Leave or remain? Abbandonare l’Unione europea o continuare a farne parte? Fino al prossimo giovedì, 23 giugno, nel Regno Unito la domanda è questa. E a chiederselo è anche il mondo scientifico. Seppur non equamente, accademici e ricercatori inglesi si ritrovano in parte divisi fra pro-Brexit e anti-Brexit. Negli ultimi mesi sono comparsi siti web come scientistsforbritain (pro-leave) e scientistsforeu (pro-remain), canali Twitter (ScienceBritain vs. Scientists4EU, per citarne due) e altre forme d’aggregazione – più o meno social – fra scienziati convinti dell’importanza di rimanere nella Ue e altri, invece, certi che la ricerca scientifica, nel Regno Unito, possa cavarsela meglio da sola.
Fra i primi c’è anche Stephen Hawking, il quale ha dichiarato che un’eventuale Brexit sarebbe “a disaster for UK science”. E giusto ieri – il giorno del brutale omicidio di Jo Cox, la deputata laburista anti-Brexit – sulle pagine di Nature si potevano leggere un lungo e documentato articolo, ricco di dati, sui pro e i contro dell’appartenenza alla Ue per la scienza (“Boon or burden: what has the EU ever done for science?”) e un editoriale schierato sin dal titolo (“Brexit: UK should remain”) nel quale, si sostiene, “è ora di costruire un’Europa migliore e più forte, non di demolirla”.
La BBC, chiedendosi se la Brexit potrebbe compromettere il futuro della scienza inglese, sottolinea come oltre un terzo degli scienziati che fanno ricerca a Cambridge arrivi dall’estero, e il 23 percento, in particolare, da altri stati della Ue. Fra questi ultimi c’è anche Roberto Maiolino, astrofisico di fama mondiale, in forze fino al 2011 all’Osservatorio astronomico di Roma dell’INAF e primo italiano a ottenere una cattedra al Dipartimento di fisica dell’Università di Cambridge, appunto, dove oggi insegna astrofisica sperimentale.

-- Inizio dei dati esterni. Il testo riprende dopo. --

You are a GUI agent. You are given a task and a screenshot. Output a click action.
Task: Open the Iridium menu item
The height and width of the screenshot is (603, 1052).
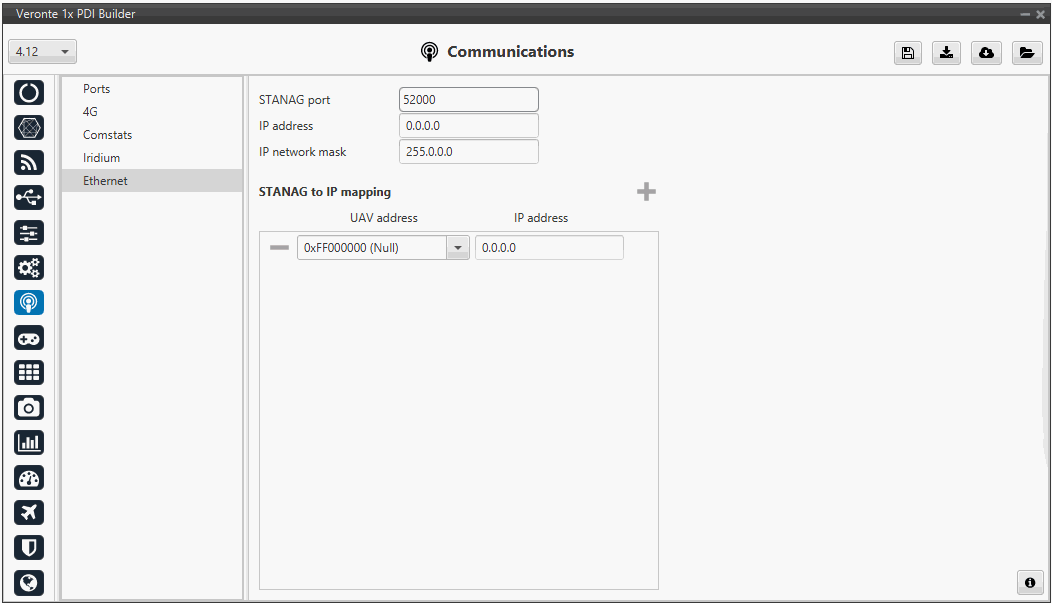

Professor Maiolino, l’avrebbe mai detto, quando lasciò l’Italia per Cambridge, che nell’arco di appena cinque anni si sarebbe potuta presentare una situazione come questa?
«Il Regno Unito è sempre stato un paese un po’ peculiare all’interno dell’Europa, e i britannici non hanno mai fatto segreto delle loro riserve riguardo all’Unione europea (basti pensare alla loro forte opposizione alla moneta unica), quindi il referendum non è una sorpresa inaspettata».
Com’è l’atmosfera, fra i ricercatori in generale e gli astrofisici in particolare, a una settimana dal voto?
«Ovviamente c’è molto nervosismo e molta tensione. La gran parte del mondo accademico è certamente schierata contro l’uscita dall’Unione europea. Nel mondo scientifico, dove oramai qualsiasi progetto si sviluppa con multiple interconnessioni transnazionali, lo “scenario Brexit” è anacronistico. A questa considerazione di fondo si aggiunge il timore che le agenzie governative britanniche non possano supplire il livello di supporto alla ricerca attualmente ricevuto dalla Ue, non solo in termini di finanziamenti, ma anche in termini di “indotto” e di agevolazioni di cui gode la ricerca britannica all’interno dell’Europa. Elementi, questi, che sono difficili da quantificare e da compensare».
Quali conseguenze potrebbe avere, per la ricerca in ambito astrofisico, l’eventuale uscita del Regno Unito dall’Unione Europea?
«La gran parte dei grossi progetti nel campo astrofisico in cui il Regno Unito è coinvolto sono sviluppati tramite organizzazioni (quali ad esempio Eso ed Esa) che operano su basi intergovernative, non tramite la Ue, e quindi tali progetti non dovrebbero subire un impatto a seguito di un’eventuale Brexit, quantomeno non nell’immediato. Ovviamente, però, il Regno Unito non potrebbe più partecipare ad alcuni programmi di collaborazione sponsorizzati dalla Ue, come per esempio i networks finanziati dallo European Research Council. Ma ciò che è più preoccupante è il potenziale effetto di un’eventuale Brexit sulla mobilità dei ricercatori, la quale è un fattore fondamentale nello stabilire legami forti fra diversi istituti internazionali, come pure è fondamentale per la formazione dei giovani ricercatori».
Giovedì prossimo voterà anche lei?
«No, per poter votare a referendum ed elezioni nazionali bisogna essere cittadini britannici, mentre io sono (orgogliosamente) cittadino italiano».